I exercise, I eat. That’s it.
I could roll in some cardio or yoga. Or count calories. But I want to make it so stupidly simple that even I can do it.
First thing I do when I wake up is hop on the scale, measure my arms and legs and waist and thighs, and record them in the spreadsheet. I then take my photo with my camera already on the tripod. This new morning ritual takes about 5 minutes.
The only three things left to do for the day are:
- Work out (but only if it’s a workout day, of which I have nine scheduled for September);
- Write a blog post.
I don’t sweat the eating or the cooking. I tend to cook big batches and eat leftovers throughout the week.
The workouts are new, so they require more focus and preparation. But I anticipate them getting simpler over time.
And I can write posts in my sleep (and have occasionally done so).

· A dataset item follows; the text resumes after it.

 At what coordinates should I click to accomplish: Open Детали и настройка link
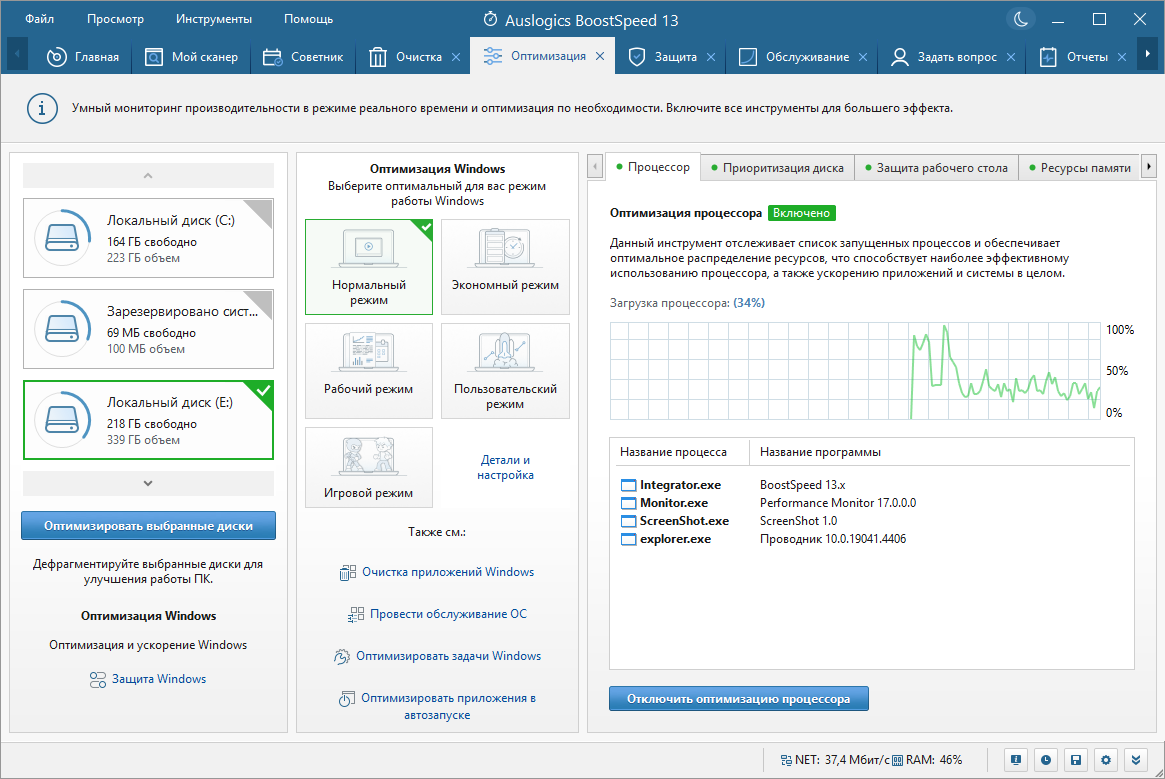coord(505,468)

I want to be as lazy as possible during this process. I mean, look at my hair: It’s a mess. It’s bedhead. No primping allowed — I must get the photo before the day gets going.
Finally, a way to use my inherent laziness to my advantage.
Checking my body fat percentage in the BodPod.
I have nothing to lose and 10 pounds to gain.
I’ve spent the last 2 weeks, right up until today getting ready for Project Bulk, my 30-day experiment in putting on 10 pounds (or so) of muscle on my upper body.
The preparation has been fairly methodical, lots of writing down lists in Google Docs, and re-reading chapters in “The 4-Hour Body” [Amazon | iTunes aff. links]. And shopping!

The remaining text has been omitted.